Para terminar con el veto de Huawei, China podría estar usando la producción de tierras raras para presionar a Estados Unidos y que cese las hostilidades.

La llegada a la presidencia de Estados Unidos de Donald Trump está generando incomodidad a nivel mundial, como mínimo. Empezó enfrentándose a México, amenazando a Corea del Norte y ahora ha iniciado una guerra comercial con China. Atacar a Huawei y vetarla podría terminar saliendo muy caro a Trump, al que se le están revolviendo las empresas estadounidenses. Nike, Adidas, Convers y casi 160 marcas más de calzado han dicho que esta guerra comercial la pagaran los usuarios. China ha decidido revolverse y atacar y para ello lo ha hecho con un elemento fundamental en la electrónica: las tierras raras.

China usa las tierras raras para lanzar un contragolpe a Estados Unidos por el veto a Huawei

Hace unos días Trump concedió un aplazamiento al veto de 90 días. Cuando se anunció este tiempo de gracia, se dijo que era por las presiones chinas. Para presionar, parece que se amenazo con dejar de importar tierras raras como europio, gadolinio y neodimio. Con suerte te sonara el neodimio, por ser imanes altamente potentes. Estos elementos son fundamentales para fabricar panales fotovoltaicos, para la energía eólica y para los smartphones. Se denominan así porque este tipo de materiales suponen solo el 0.02% de toda la corteza terrestre.
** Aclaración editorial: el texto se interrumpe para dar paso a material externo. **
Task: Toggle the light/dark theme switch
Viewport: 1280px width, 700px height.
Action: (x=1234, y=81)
Unos materiales muy importantes y que pueden suponer un arma muy importante en esta guerra. Disponer de reservas de estos materiales es fundamental para poder seguir construyendo productos. Actualmente los países con tierras raras son Brasil, India, Sudáfrica, China, Canadá, Australia y Estados Unidos. El mayor producto en la actualidad es China, quien puede producir entre el 80-95 por ciento de la totalidad de los materiales mencionados.
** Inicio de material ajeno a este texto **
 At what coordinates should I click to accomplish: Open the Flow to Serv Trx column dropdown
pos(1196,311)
El gobierno chino además cuenta con una licitación de explotación en Kvanefjekd, Groenlandia, que sería el segundo cumulo a nivel mundial. Podría darse el caso que la guerra comercial entre China y Estados Unidos termina rigiéndose por estos materiales. Si China le cierra el grifo a Estados Unidos, quienes lo pasarían mal serian las empresas estadounidenses, y todo por el veto a Huawei.